# Description of the task
Copy the lines starting at the one containing "Expand the Legenda Ostacoli section" and ending at the one containing "tap(417, 267)", unchanged.

# Records
- - - -
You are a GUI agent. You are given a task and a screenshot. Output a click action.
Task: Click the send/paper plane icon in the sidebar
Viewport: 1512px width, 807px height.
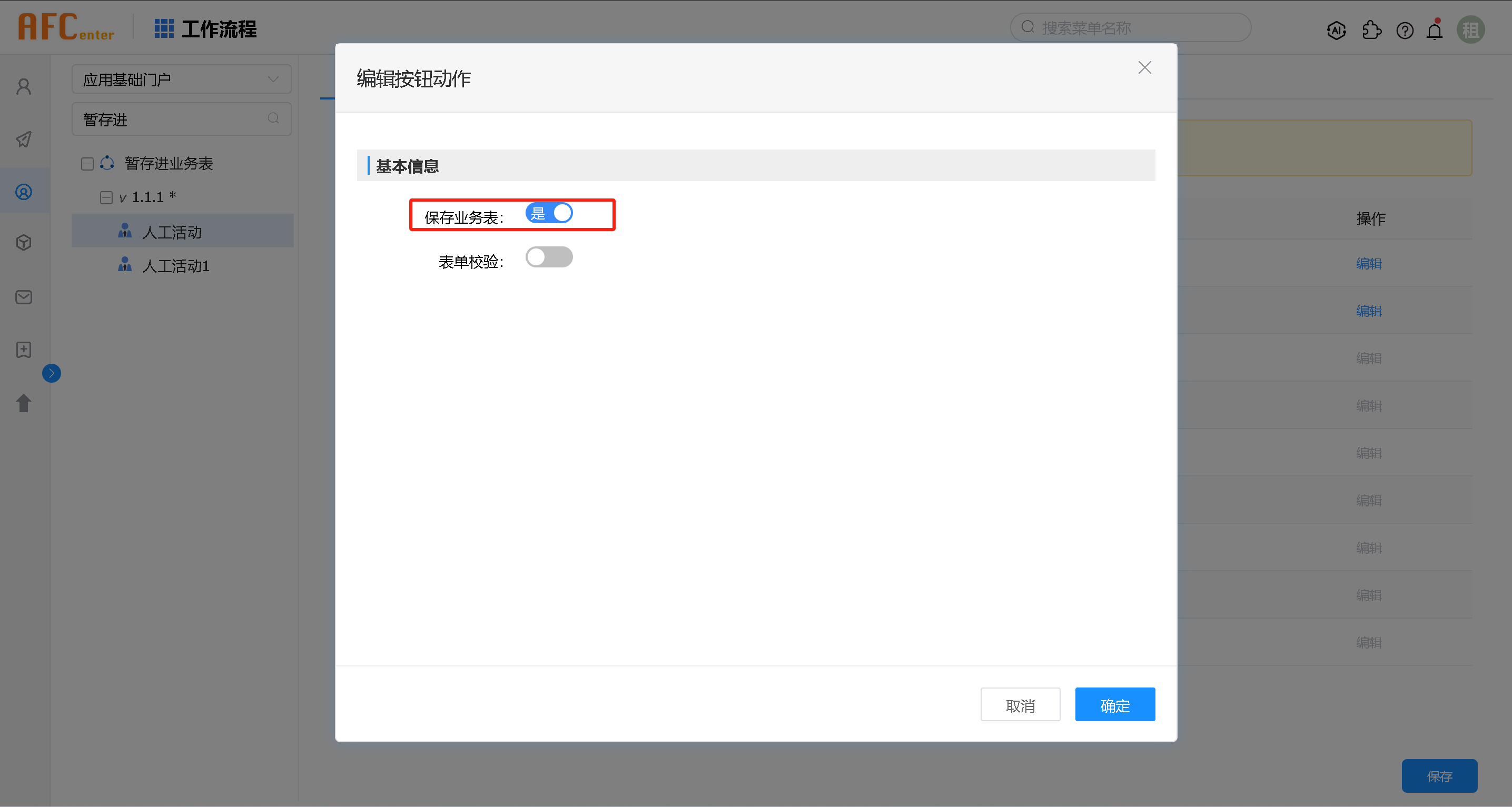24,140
- - - -
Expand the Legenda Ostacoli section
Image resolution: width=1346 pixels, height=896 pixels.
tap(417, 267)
- - - -
# Answer in full
Expand the Legenda Ostacoli section
Image resolution: width=1346 pixels, height=896 pixels.
tap(417, 267)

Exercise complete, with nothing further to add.